At an arcade in a strip mall, we meet Ashley Wood, one of Kickstart’s occupational therapists. Wood brought her client, 13-year-old Tony, here as a reward for being cooperative in therapy.
We aren’t using Tony’s full name because he’s a minor, at the request of his parents.
Wood has an easy laugh and teases Tony gently to pull him out of his shell.
“When we first met, he was so quiet,” she says, laughing. “He’s like, ‘Who is this chick?’ ”
“Nah,” says Tony, smiling shyly. “I was being a jerk.”
Tony had been getting in fights. He was angry at his mom, angry in school. And there was something else.
“I used to see stuff and hear [stuff],” he tells me.
“Like what?” I ask him. “Like … weird objects,” he responds. When I press him for more details, he shakes his head.
Are Tony’s symptoms the beginning of schizophrenia? Or just the routine weirdness of a teenage brain taking shape?
No one — not Wood, not his therapists — can say for sure.
Wood says what she’s teaching him will be helpful either way: “When he’s frustrated at school or at home, instead of immediately responding, kind of finding a way to communicate.
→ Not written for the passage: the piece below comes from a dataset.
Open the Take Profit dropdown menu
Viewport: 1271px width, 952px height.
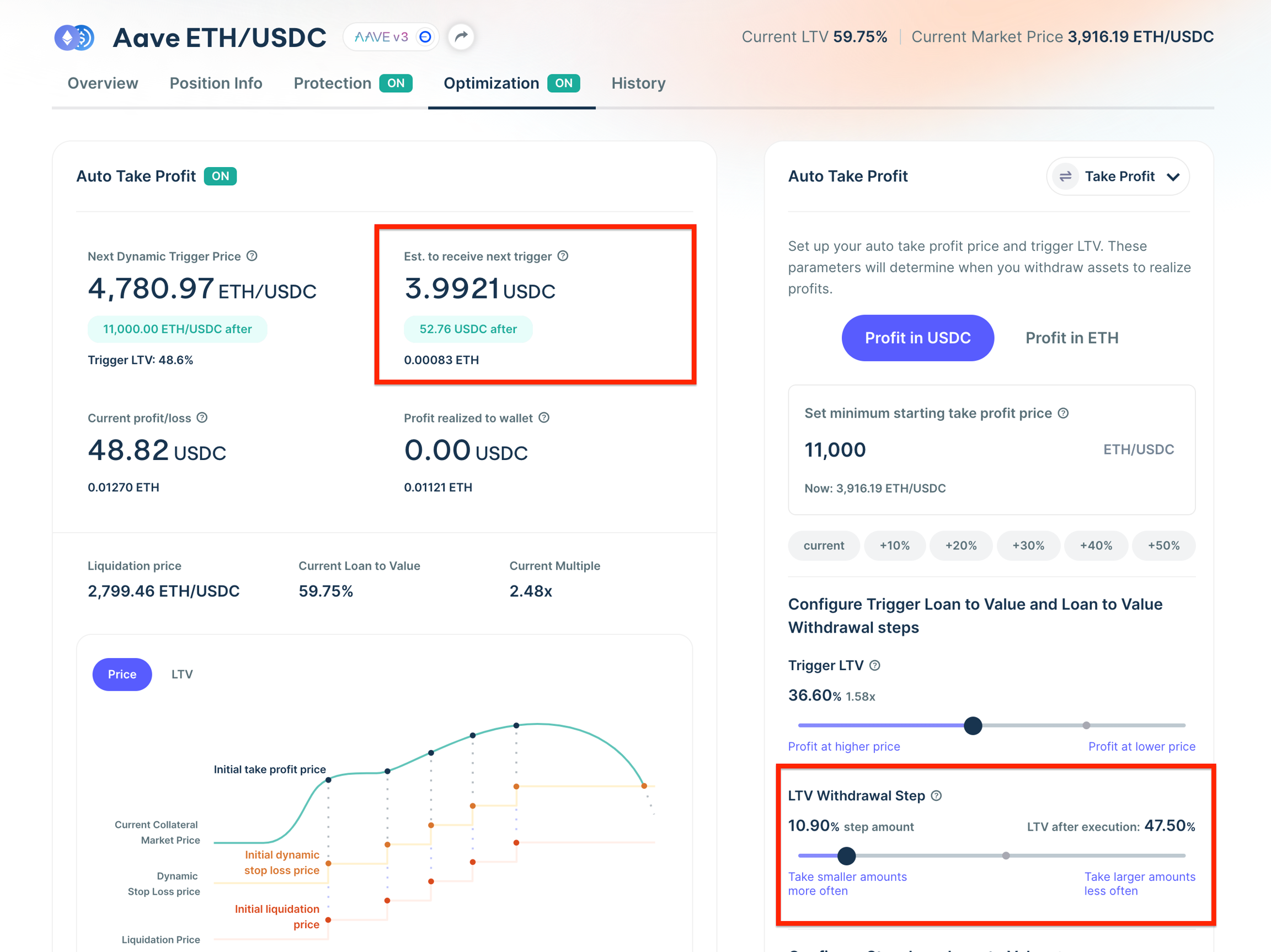pos(1118,177)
So we’re trying to work on the impulse control as well.”
Impulsive, unruly, prone to angry outbursts, Tony sounds like a lot of 13-year-old kids.
That’s one reason that last year, the American Psychiatric Association opted to exclude the idea of “psychosis risk syndrome” from the DSM-5, the latest version of the manual of mental disorders. The screening test is generally considered to be only 30 percent accurate.
In 2011, a review of prodrome intervention programs called the idea of intervention in pre-schizophrenia “inconclusive.”
“This is an experiment far before its time,” says Allen Frances.
McFarlane believes the benefits of these programs are borne out in the work done at his clinic and others based on his model. In July, he published the results of a two-year study of two groups of young people at risk for, or in the early stage of, schizophrenia, which showed better functional outcomes for those who went through treatment.
He and other proponents say schizophrenia’s early window may be too precious to miss.
“We’re running up against the limits of what we can do for patients who develop schizophrenia, once it goes to chronic stages,” UCSF’s Mathalon says. “I think this is a direction we have to go in, but we have to do it carefully.”
When you talk to people who have been through these programs and ask them what helped them, it is not the drugs, not the diagnosis. It’s the lasting, one-on-one relationships with adults who listen, like Ashley Wood.
Tiffany Martinez, an early client of Bill McFarlane’s in Maine, chokes up when asked to describe what she thinks helped her climb out of an incipient mental health crisis that began when she was in college.
“To share such personal intimate details, you know? To have these people working so hard on it and so devoted and invested in the work,” Martinez, now age 26, says, “it’s like getting a chance. Just the program, what the program stands for alone, is hope.”
That same relief is palpable when you talk to Meghan’s mom, Kathy, and stepfather, Charlie.
“I thought we were going to have to take care of her for the rest of her life,” says Kathy. “I thought she’d forever be marginal, forever be medicated. I thought we’d just have to get used to it.”
Today Meghan is off all her medications. She’s animated, playing board games with her family, excited about being back in school.
Her family credits the VIPS program.
“We were blessed to have this for her,” Charlie says. “We really were. It saved her life.”